The maximum absorption wavelength (lambda) of chromophores H1-H4 in the film max ) 773nm, 759nm and 755nm, respectively, unlike in solution. This phenomenon suggests that there may be different interactions between chromophores composed of different separating groups and polymers.
(2) Energy level calculation
The charge transfer interactions within the chromophore can be calculated by the energy gap difference between the HOMO-LUMO molecular orbitals. To further analyze the composition of HOMO-LUMO and the deep information of the leading-edge orbits, the inventors run a multiswn program using Ros-Schuis (SCPA) partitioning and DFT computation;
chromophores are divided into three parts: donor, pi-bridge and acceptor, and calculate the percentage contribution: for the four chromophores H1-H4, HOMO is predominantly stabilised by the contributions of the donor (42.90% -45.38%) and pi-bridge (32.15-33.73%), while LUMO is predominantly stabilised by the contributions of the acceptor (42.48% -44.02%) and pi-bridge (40.65% -40.95%).
DFT calculations were used to calculate the HOMO-LUMO energy gap (ΔE), see FIG. 11, for the ΔE of chromophores H1-H4 of 1.958eV,1.981eV,1.977eV and 1.938eV, respectively. These four chromophores have similar spacer groups attached to the electron bridge and donor, respectively. These chromophores all have similar conjugated structures, and it can be seen from the uv absorbance data that the substituted steric hindrance groups do not affect the conjugated structure.

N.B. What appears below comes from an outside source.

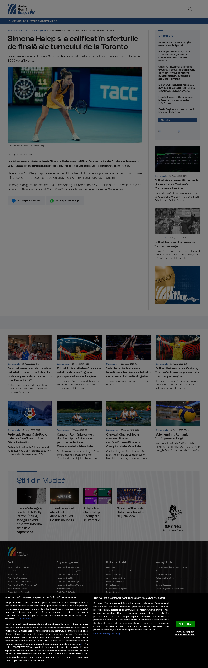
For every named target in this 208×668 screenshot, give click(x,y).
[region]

(3) Electro-optic coefficient
The invention compares the conversion of microscopic hyperpolarizability of four chromophores with different isolated functional groups to macroscopic r 33 Efficiency of the values. First, chromophores are prepared into electro-optic films: the above chromophores were dissolved in re-evaporated 1, 2-trichloroethane, the dissolved chromophores solution was filtered through a 0.2mm PTFE filter, the filtered solution was spin-coated on an ITO glass substrate, and after removing the solvent, the synthetic film of the chromophores composite was heated overnight in vacuum at 50 ℃ to ensure removal of residual solvent. The contact polarization process is at the glass transition temperature of the electro-optic material(T g ) The above is carried out at a temperature of 5-10deg.C. The electro-optic coefficient r of the polarized film at 1310nm wavelength is calculated by adopting a Teng-Man simple reflection method 33 The method uses a thin ITO electrode with low reflectivity and good transparency to minimize multiple reflections. As previously mentioned, controlling the geometry and delocalization of molecules by introducing sterically isolating groups in the chromophore may be an effective method of minimizing interactions between chromophores, and therefore these methods may have significant advantages, and may best convert the β value to r 33 Values, thereby increasing macroscopic electro-optic activity.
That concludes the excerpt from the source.